Missing from the board's statement was any reference to the allegations of serious misconduct that were still hanging over Hauth.
In June 2022, the OCPC had charged Hauth with discreditable conduct in relation to her role in a criminal investigation initiated in 2020 against Morriseau, and then lying to the board twice about the investigation.
A five-day disciplinary hearing was set to begin on Feb. 6.
Once she retired as a police officer, Hauth was no longer subject to disciplinary actions under the Ontario's Police Services Act, and the OCPC no longer had jurisdiction to pursue a hearing.
Hauth did not respond to a letter sent by CBC News requesting comment on her decision to expedite her retirement and avoid the misconduct hearing.
It's "not unusual" for police officers to resign or retire before facing a misconduct hearing, said Matt Torigian, a former deputy solicitor general and police chief in Waterloo.
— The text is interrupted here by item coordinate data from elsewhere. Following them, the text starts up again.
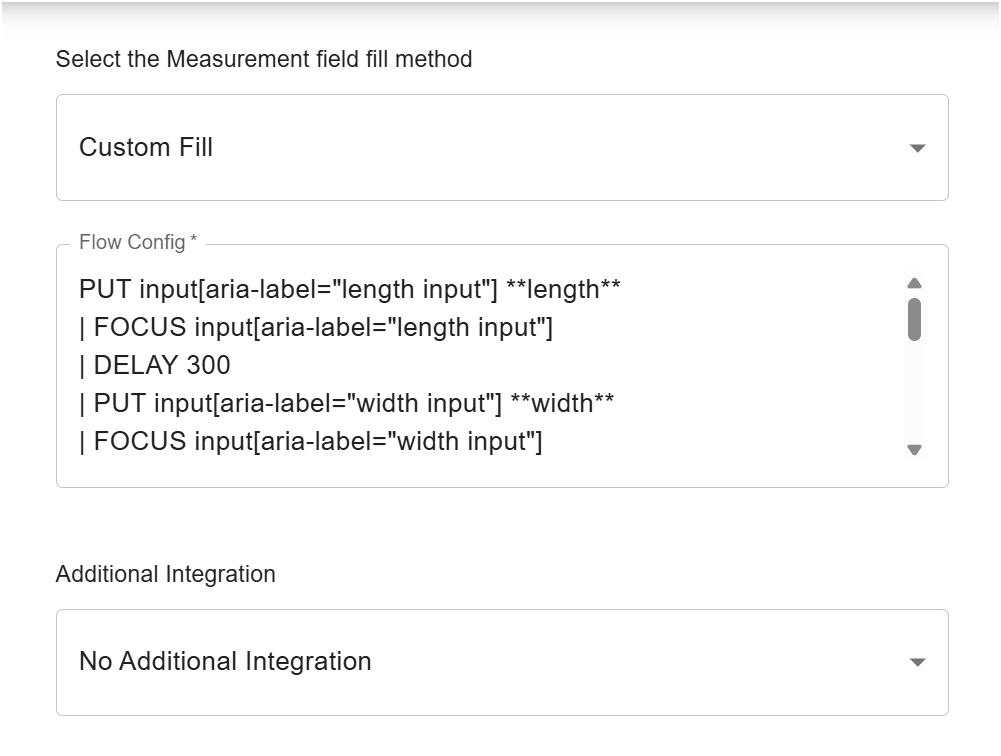Click the Flow Config scrollbar thumb
Viewport: 1001px width, 756px height.
(x=914, y=319)
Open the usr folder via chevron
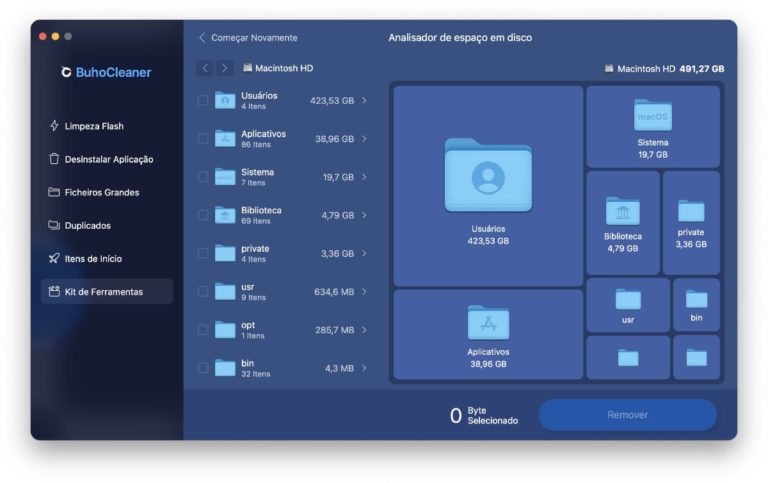 (x=364, y=292)
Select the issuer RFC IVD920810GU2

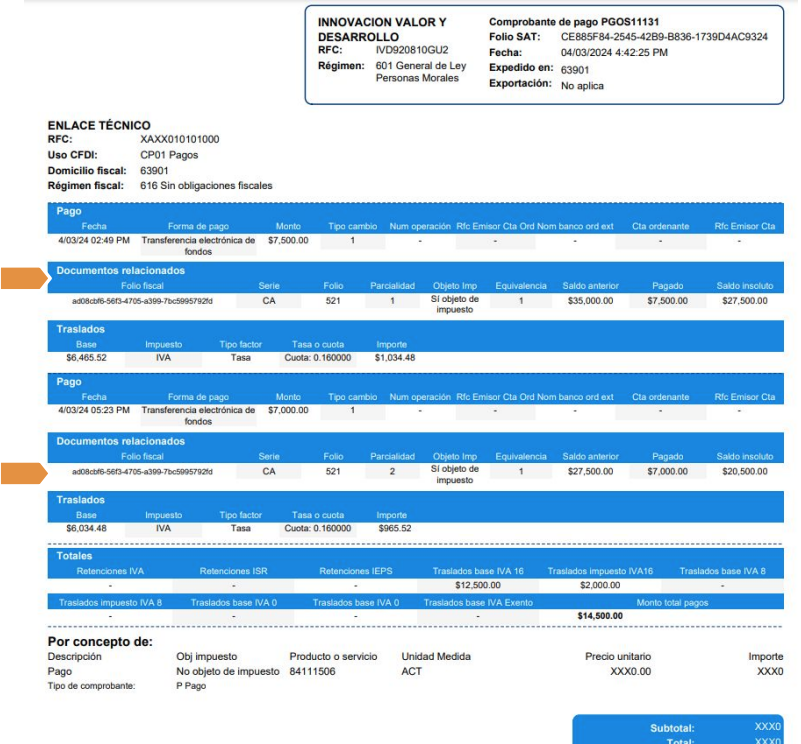pyautogui.click(x=412, y=49)
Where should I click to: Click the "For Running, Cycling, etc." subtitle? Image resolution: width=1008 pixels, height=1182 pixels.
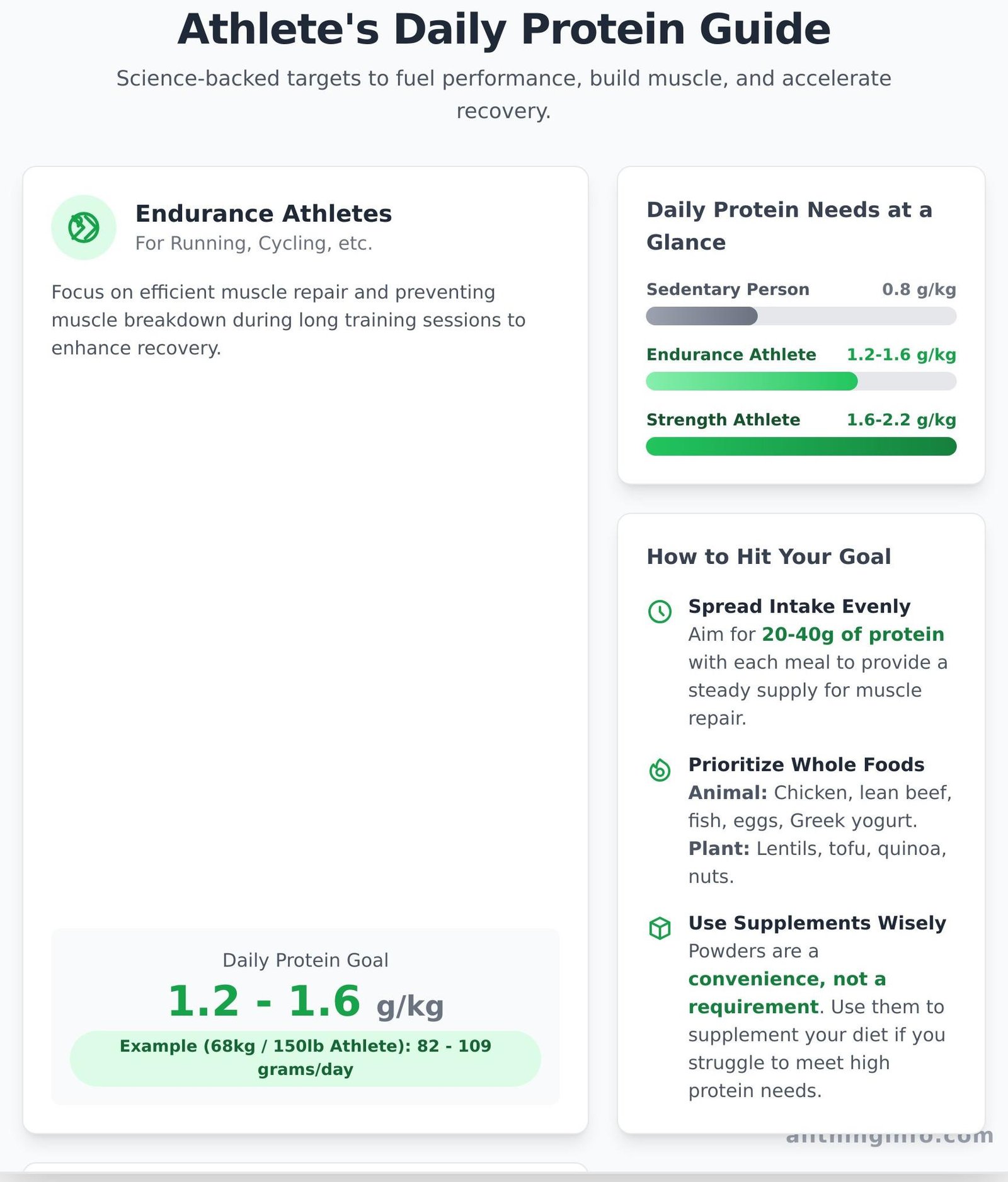(x=253, y=243)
Torigian now works as a distinguished fellow with the University of Toronto's Munk School of Global Affairs and Public Policy.
There are a number of examples of officers in Thunder Bay and across Canada doing the same: retiring before facing misconduct hearings and potentially being subject to discipline that could range from loss of annual leave time. to demotion to dismissal, he said.
"By retiring or leaving a police service, the officer gives up that opportunity to present a full defence and potentially exonerate oneself from those allegations, so it hangs out there," Torigian said.
"But at the same time, the public gives up the opportunity to hear in more detail what those allegations are about."